ASSIGNMENT
What is needed is the number of lines in the data below that include "find", stated by itself.

MATERIAL FOR THIS EXERCISE
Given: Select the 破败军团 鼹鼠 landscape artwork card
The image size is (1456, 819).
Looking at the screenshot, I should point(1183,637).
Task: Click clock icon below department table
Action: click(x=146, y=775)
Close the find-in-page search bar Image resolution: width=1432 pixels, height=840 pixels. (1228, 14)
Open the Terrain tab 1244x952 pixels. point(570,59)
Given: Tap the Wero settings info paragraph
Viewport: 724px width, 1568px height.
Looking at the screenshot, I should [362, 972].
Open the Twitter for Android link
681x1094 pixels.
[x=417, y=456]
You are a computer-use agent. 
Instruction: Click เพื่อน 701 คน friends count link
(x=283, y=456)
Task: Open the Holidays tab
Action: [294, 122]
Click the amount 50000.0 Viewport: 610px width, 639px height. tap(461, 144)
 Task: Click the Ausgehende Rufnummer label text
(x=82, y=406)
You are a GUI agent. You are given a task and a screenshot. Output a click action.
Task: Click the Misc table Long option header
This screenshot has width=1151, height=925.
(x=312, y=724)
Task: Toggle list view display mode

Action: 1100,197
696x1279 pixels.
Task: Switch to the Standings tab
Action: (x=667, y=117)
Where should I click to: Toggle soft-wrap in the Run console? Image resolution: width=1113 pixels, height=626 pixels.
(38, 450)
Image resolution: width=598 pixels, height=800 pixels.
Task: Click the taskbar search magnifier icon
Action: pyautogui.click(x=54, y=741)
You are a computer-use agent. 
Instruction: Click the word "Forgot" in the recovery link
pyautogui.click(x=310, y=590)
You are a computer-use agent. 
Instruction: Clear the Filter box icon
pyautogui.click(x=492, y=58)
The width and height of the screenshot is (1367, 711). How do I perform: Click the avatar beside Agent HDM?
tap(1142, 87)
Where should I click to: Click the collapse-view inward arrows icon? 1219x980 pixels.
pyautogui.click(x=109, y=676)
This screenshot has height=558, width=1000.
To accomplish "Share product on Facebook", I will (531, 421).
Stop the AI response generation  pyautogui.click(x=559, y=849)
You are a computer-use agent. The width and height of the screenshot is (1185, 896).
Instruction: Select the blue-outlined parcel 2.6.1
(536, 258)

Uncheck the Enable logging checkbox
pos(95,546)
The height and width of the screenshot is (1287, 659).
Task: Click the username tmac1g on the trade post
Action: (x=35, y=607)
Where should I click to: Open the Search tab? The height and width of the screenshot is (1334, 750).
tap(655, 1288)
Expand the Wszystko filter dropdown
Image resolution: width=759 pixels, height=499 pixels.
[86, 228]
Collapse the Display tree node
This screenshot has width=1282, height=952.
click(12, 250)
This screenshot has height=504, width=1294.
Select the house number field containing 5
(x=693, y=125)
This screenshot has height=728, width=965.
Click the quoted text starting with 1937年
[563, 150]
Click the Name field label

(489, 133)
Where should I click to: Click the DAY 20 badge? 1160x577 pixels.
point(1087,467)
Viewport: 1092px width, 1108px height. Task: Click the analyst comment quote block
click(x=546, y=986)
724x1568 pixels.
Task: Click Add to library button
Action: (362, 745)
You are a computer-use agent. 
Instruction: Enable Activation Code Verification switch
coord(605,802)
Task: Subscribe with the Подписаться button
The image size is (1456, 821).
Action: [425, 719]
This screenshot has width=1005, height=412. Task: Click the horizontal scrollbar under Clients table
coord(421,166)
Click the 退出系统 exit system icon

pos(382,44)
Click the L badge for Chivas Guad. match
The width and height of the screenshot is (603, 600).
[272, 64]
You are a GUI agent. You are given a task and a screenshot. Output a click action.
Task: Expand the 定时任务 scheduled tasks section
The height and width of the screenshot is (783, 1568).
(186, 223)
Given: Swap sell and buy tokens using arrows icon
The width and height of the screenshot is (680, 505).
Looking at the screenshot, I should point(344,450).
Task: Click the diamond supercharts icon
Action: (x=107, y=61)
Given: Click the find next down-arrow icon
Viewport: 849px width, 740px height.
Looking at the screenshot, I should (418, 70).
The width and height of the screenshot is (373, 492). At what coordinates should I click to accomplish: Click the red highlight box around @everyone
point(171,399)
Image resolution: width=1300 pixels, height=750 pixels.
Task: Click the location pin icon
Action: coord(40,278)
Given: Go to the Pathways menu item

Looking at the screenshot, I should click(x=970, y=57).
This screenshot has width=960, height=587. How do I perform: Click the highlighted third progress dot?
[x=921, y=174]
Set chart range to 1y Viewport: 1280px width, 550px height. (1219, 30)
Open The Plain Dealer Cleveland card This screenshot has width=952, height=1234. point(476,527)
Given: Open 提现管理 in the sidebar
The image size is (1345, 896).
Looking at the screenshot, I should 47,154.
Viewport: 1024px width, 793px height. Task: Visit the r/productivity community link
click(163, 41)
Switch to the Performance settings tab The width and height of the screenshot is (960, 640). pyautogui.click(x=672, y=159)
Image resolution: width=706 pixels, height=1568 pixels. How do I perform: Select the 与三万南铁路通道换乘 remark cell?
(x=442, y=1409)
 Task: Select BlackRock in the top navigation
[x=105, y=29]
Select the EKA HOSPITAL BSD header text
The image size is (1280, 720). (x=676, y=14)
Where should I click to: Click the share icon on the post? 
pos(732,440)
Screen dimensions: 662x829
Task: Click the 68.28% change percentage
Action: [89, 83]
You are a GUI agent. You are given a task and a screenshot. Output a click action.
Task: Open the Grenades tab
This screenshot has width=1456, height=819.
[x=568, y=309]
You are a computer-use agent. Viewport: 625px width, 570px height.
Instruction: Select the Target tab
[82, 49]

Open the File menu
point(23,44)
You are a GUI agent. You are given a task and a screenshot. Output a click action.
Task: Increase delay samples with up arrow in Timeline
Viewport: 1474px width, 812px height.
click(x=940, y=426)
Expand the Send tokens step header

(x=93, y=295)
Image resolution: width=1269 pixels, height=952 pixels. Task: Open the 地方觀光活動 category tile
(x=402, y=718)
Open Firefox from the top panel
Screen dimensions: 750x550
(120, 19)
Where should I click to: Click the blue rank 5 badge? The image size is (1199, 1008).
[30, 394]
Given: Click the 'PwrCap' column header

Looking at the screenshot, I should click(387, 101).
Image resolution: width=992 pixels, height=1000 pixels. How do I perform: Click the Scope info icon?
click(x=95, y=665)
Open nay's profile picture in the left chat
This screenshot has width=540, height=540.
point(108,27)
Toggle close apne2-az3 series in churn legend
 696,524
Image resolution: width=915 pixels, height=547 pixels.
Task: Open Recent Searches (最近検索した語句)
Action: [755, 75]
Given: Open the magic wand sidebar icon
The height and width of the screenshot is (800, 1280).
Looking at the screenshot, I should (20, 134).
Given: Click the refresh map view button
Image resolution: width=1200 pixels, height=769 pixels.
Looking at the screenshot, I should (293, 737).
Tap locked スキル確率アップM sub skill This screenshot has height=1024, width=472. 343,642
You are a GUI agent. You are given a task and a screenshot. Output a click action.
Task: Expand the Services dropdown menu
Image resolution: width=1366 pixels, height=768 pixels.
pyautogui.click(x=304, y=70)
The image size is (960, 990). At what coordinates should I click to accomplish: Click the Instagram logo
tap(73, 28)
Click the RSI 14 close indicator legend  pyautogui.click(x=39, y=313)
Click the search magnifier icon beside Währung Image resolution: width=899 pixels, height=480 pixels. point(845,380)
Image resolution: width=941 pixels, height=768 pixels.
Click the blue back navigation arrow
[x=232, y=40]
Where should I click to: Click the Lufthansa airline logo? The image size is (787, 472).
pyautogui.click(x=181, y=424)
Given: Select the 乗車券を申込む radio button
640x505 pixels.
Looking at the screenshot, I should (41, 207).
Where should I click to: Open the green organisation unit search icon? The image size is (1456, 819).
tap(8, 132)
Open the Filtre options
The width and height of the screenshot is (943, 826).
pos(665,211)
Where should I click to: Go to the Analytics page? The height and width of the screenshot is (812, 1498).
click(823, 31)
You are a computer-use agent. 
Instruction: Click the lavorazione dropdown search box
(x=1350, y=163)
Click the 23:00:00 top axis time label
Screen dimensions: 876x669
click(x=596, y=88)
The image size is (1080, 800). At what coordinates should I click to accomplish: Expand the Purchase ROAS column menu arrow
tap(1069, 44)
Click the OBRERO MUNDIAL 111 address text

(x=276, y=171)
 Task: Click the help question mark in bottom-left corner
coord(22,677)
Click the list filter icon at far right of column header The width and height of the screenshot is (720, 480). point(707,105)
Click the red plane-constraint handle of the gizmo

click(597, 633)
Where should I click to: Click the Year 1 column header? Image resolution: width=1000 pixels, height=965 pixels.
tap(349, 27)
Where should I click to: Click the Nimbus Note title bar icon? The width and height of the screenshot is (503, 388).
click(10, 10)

ANSWER AREA
2